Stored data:
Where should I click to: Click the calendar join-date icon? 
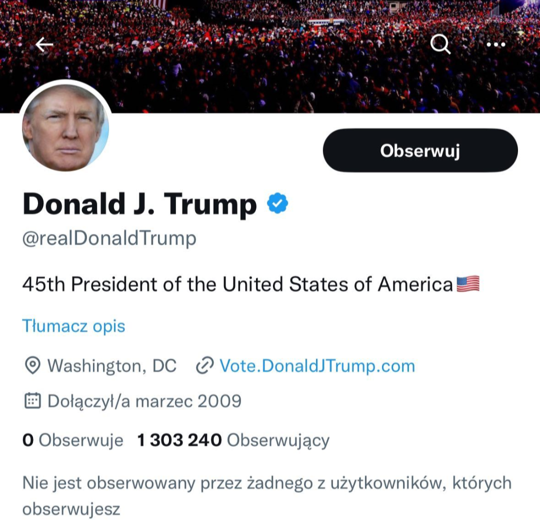(33, 401)
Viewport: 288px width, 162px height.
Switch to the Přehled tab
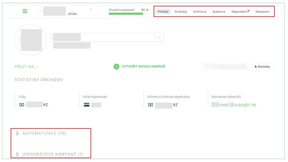pos(163,12)
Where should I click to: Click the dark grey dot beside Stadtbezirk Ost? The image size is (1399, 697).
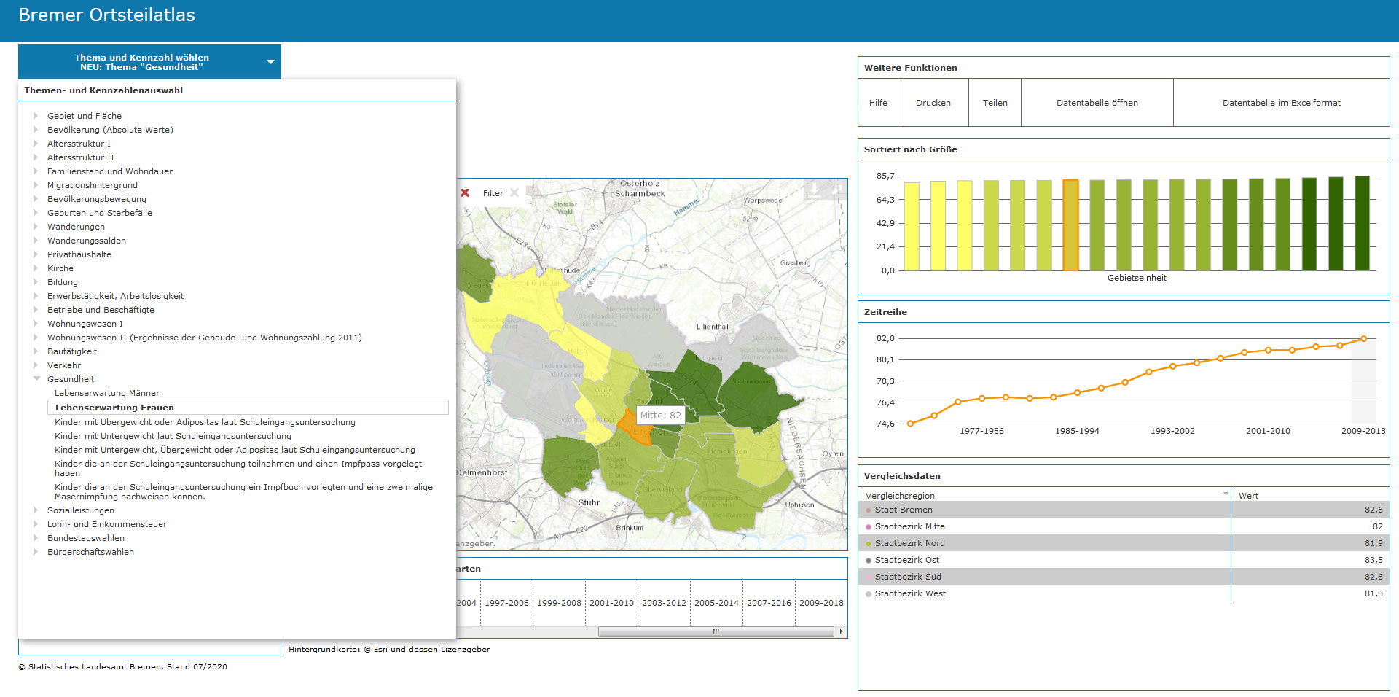pos(868,561)
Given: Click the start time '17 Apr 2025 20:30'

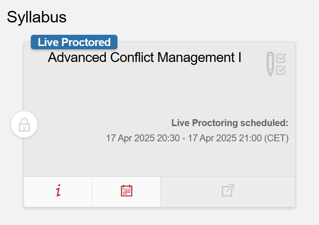Looking at the screenshot, I should 143,138.
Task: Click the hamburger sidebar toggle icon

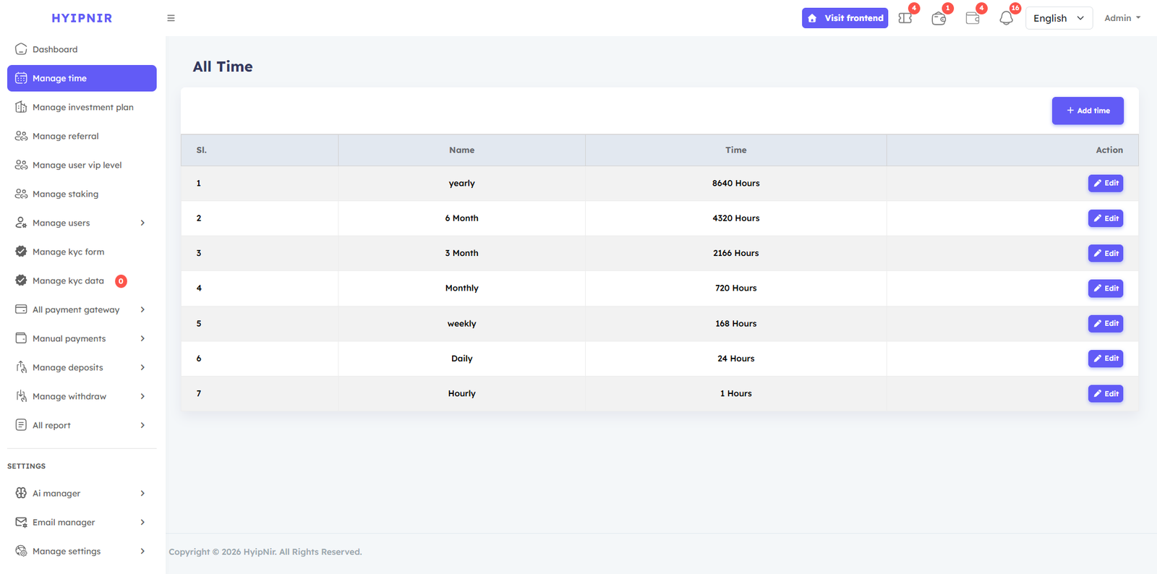Action: pos(171,18)
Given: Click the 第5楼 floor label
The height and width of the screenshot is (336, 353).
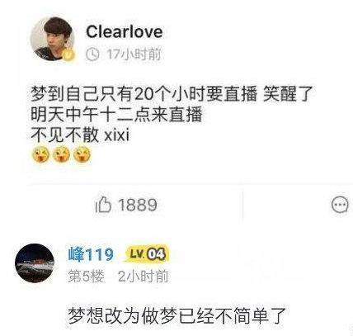Looking at the screenshot, I should (x=87, y=277).
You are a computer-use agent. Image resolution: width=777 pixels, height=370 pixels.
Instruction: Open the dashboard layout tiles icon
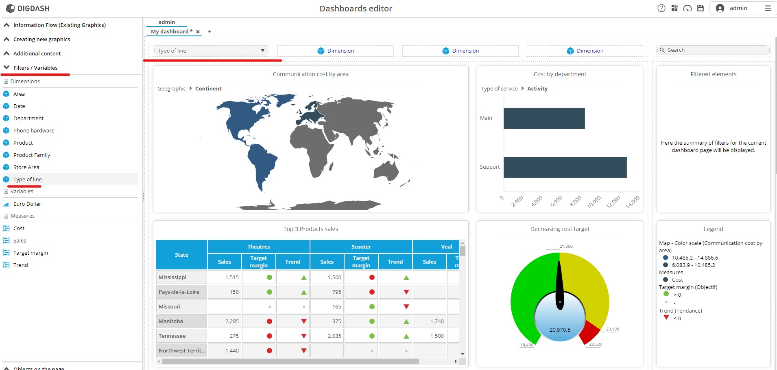coord(674,8)
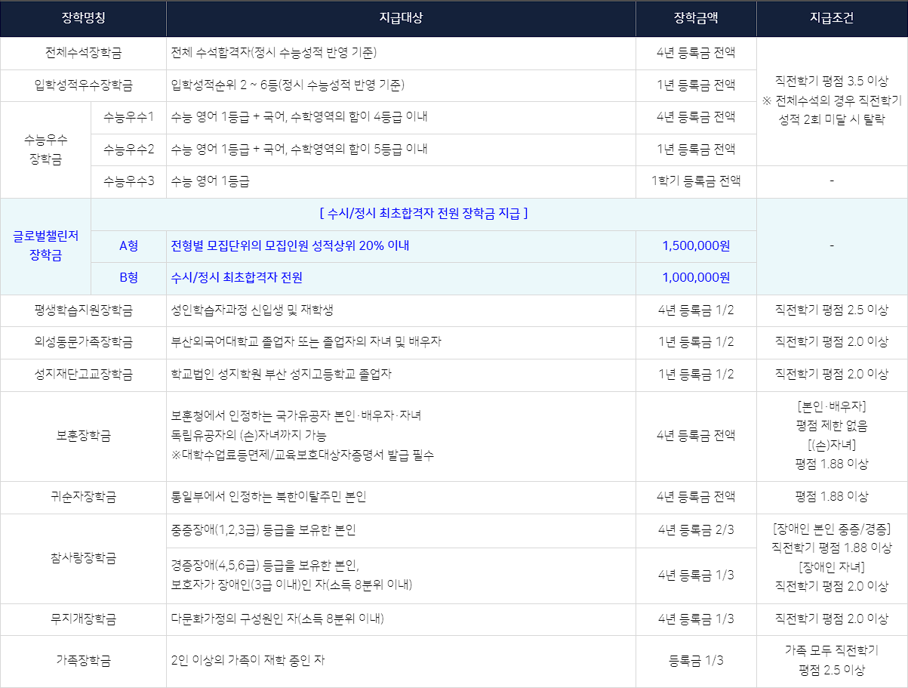Select the 입학성적우수장학금 scholarship name cell
Viewport: 908px width, 688px height.
coord(83,85)
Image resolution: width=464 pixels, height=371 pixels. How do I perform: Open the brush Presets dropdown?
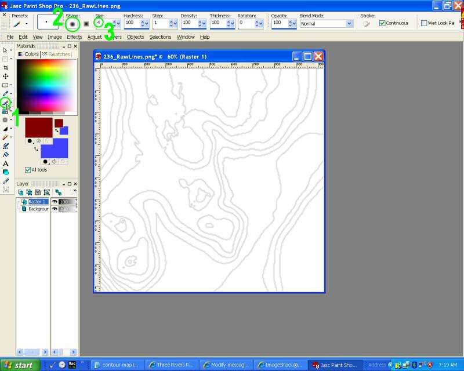pyautogui.click(x=26, y=24)
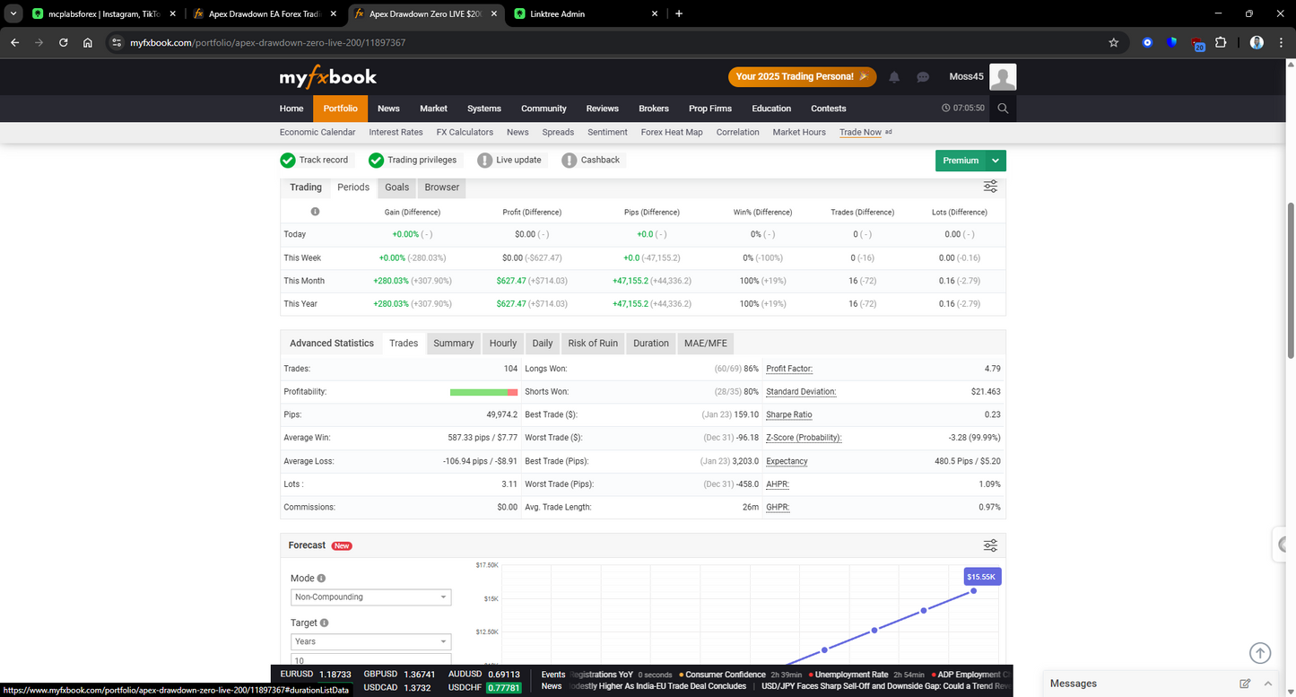Open the Profit Factor link
Viewport: 1296px width, 697px height.
coord(788,368)
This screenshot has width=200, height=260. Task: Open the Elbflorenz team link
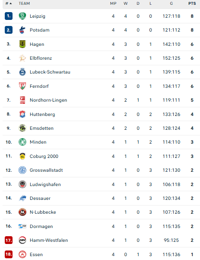pos(41,58)
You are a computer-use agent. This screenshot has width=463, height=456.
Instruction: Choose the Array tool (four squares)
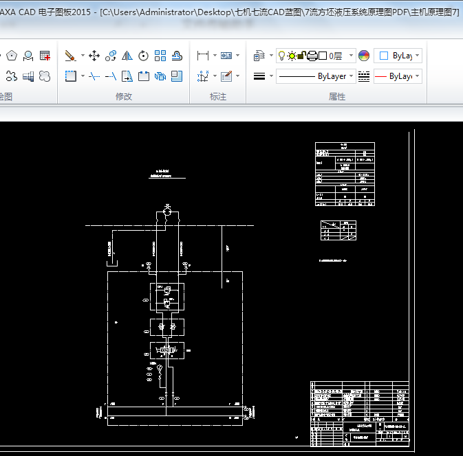[160, 56]
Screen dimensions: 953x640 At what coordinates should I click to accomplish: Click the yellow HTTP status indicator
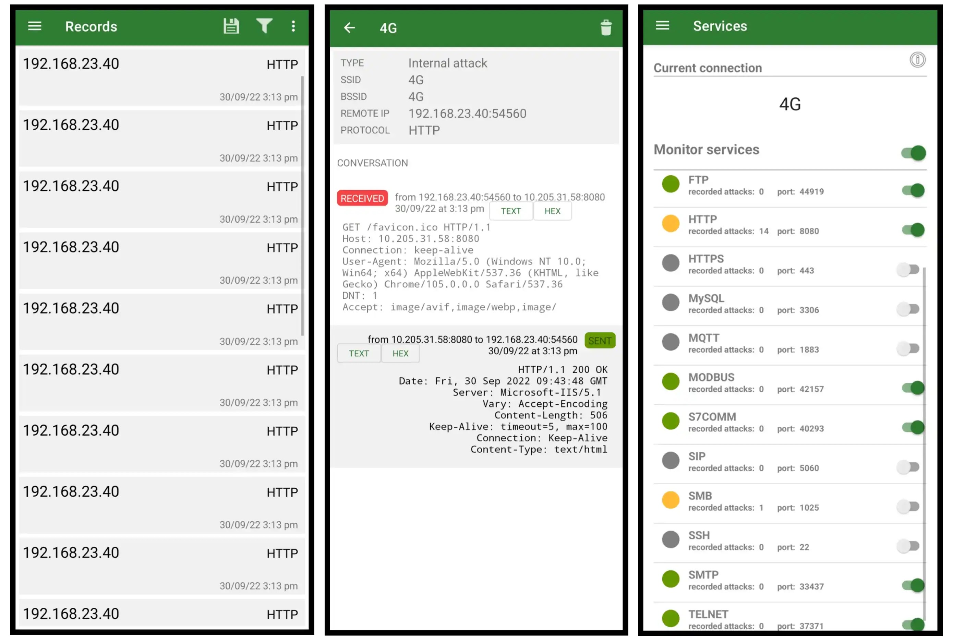pyautogui.click(x=670, y=224)
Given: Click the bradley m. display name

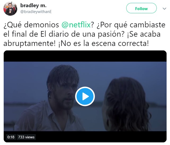Looking at the screenshot, I should coord(33,5).
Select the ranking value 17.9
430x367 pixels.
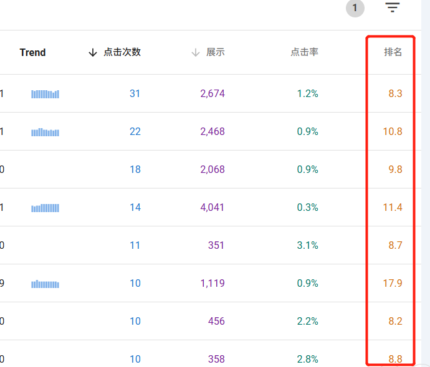(393, 284)
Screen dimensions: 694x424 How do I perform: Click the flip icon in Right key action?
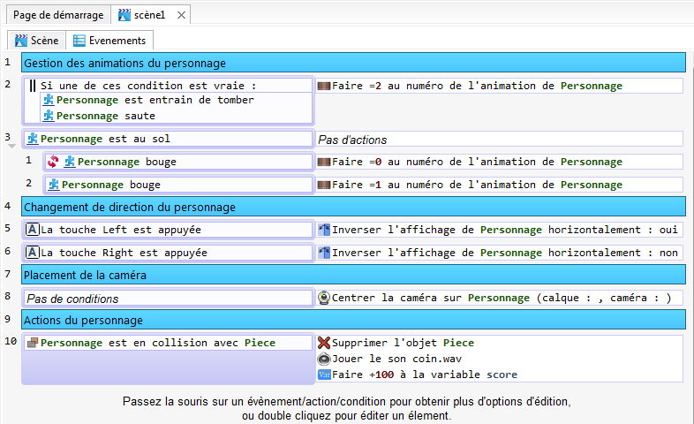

* [Task objective]:
Output every line above exactly as it stands, and drop any picture.

* [Solution to this exercise]:
Where should I click to: Click the calendar join-date icon? 
(33, 401)
Viewport: 288px width, 162px height.
Switch to the Přehled tab
pos(163,12)
Where should I click to: Click the dark grey dot beside Stadtbezirk Ost? The image size is (1399, 697).
pos(868,561)
Given: Click the start time '17 Apr 2025 20:30'

Looking at the screenshot, I should 143,138.
Task: Click the hamburger sidebar toggle icon

Action: pos(171,18)
Given: Click the 第5楼 floor label
The height and width of the screenshot is (336, 353).
Looking at the screenshot, I should (x=87, y=277).
You are a computer-use agent. Image resolution: width=777 pixels, height=370 pixels.
Instruction: Open the dashboard layout tiles icon
coord(674,8)
Select the 입학성적우수장학금 scholarship name cell
Viewport: 908px width, 688px height.
coord(83,85)
Image resolution: width=464 pixels, height=371 pixels. How do I perform: Open the brush Presets dropdown?
pyautogui.click(x=26, y=24)
Open the Profit Factor link
Viewport: 1296px width, 697px height.
coord(788,368)
This screenshot has width=200, height=260. Task: Open the Elbflorenz team link
pos(41,58)
You are a computer-use agent. This screenshot has width=463, height=456.
Instruction: Choose the Array tool (four squares)
[160, 56]
Screen dimensions: 953x640 At what coordinates should I click to accomplish: Click the yellow HTTP status indicator
pyautogui.click(x=670, y=224)
Given: Click the bradley m. display name

Looking at the screenshot, I should coord(33,5).
Select the ranking value 17.9
430x367 pixels.
(393, 284)
Screen dimensions: 694x424 How do I perform: Click the flip icon in Right key action?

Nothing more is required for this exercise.